* Extracted entries *
— Begin —

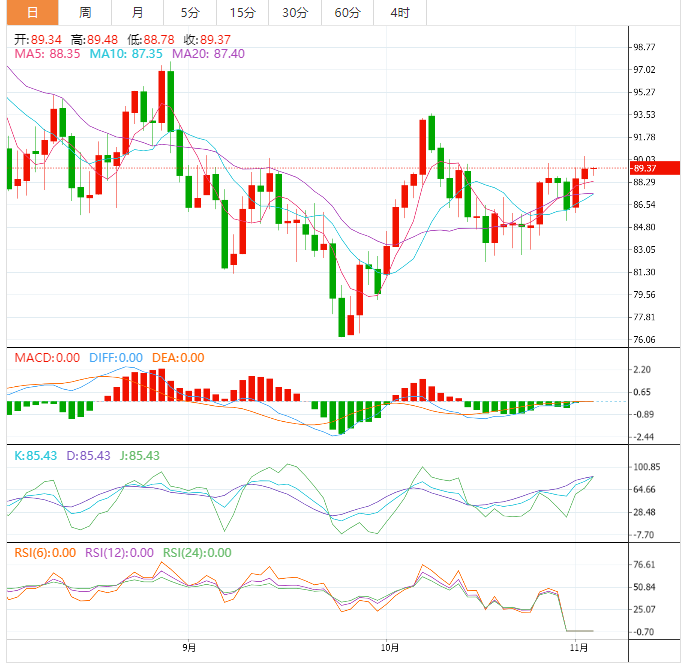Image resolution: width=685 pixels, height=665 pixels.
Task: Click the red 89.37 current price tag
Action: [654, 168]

— End —
— Begin —

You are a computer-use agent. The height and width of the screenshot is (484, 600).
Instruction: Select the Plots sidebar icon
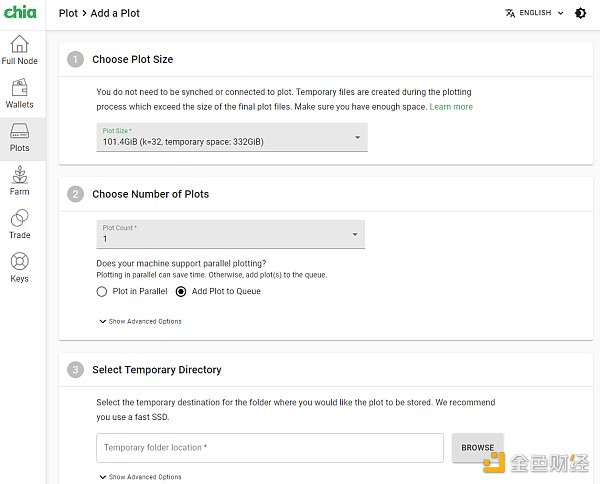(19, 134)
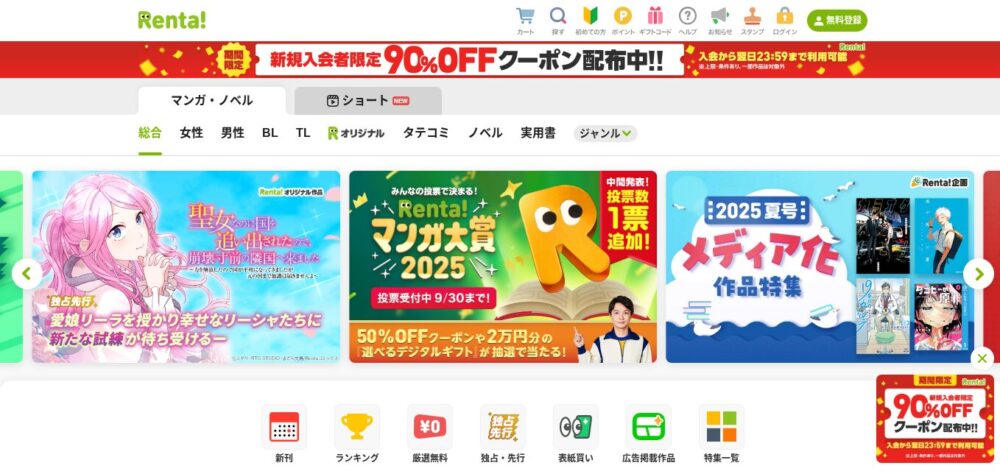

— End —
— Begin —

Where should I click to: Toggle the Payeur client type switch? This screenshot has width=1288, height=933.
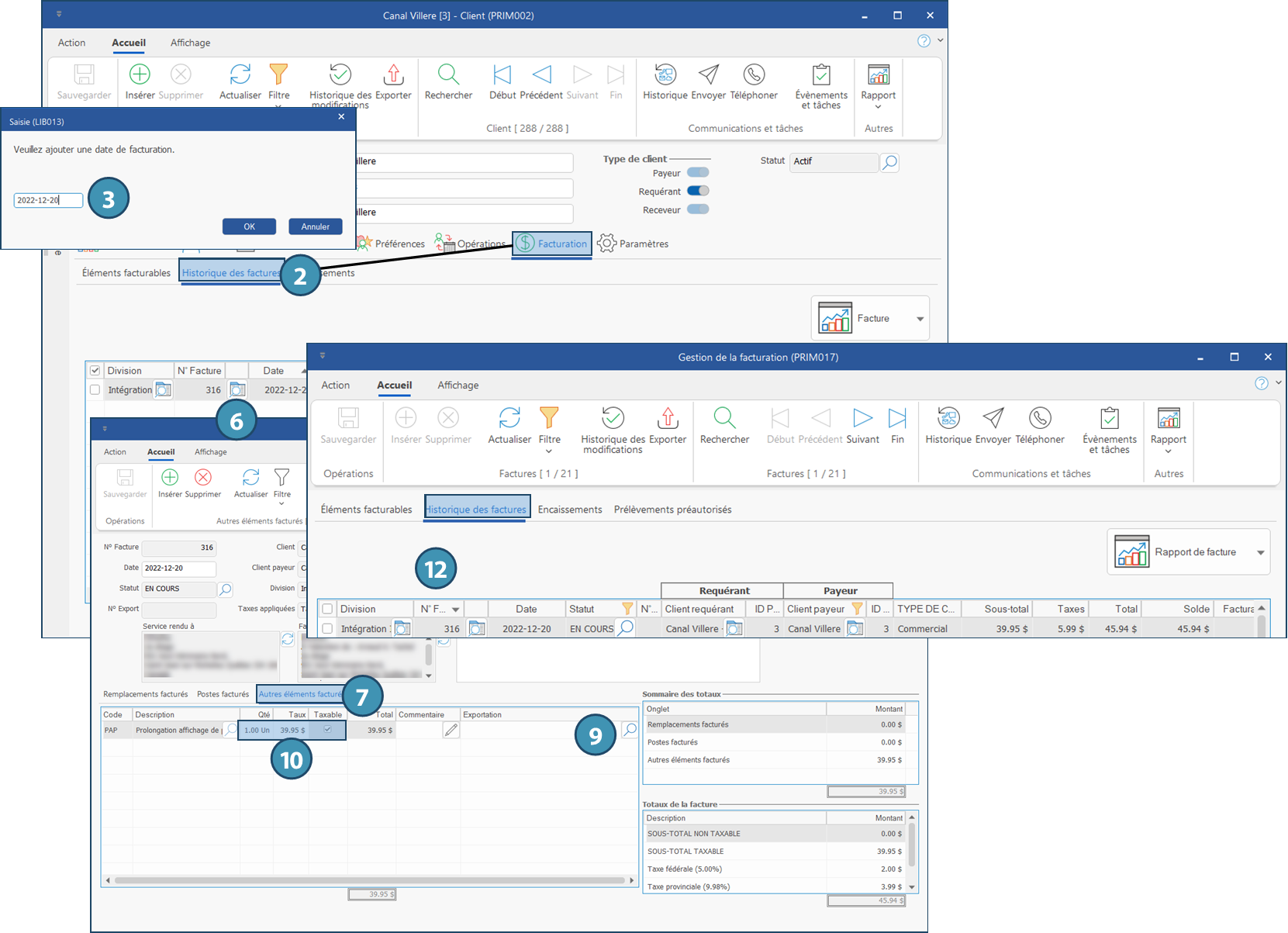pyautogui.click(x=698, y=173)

— End —

* Task details *
Output the lines verbatim, starting at the line that contains "Image resolution: width=685" and ending at the line that contains "Action: [654, 168]", with both of those lines included. Omit the pictures.

* Result of this task *
Image resolution: width=685 pixels, height=665 pixels.
Task: Click the red 89.37 current price tag
Action: [654, 168]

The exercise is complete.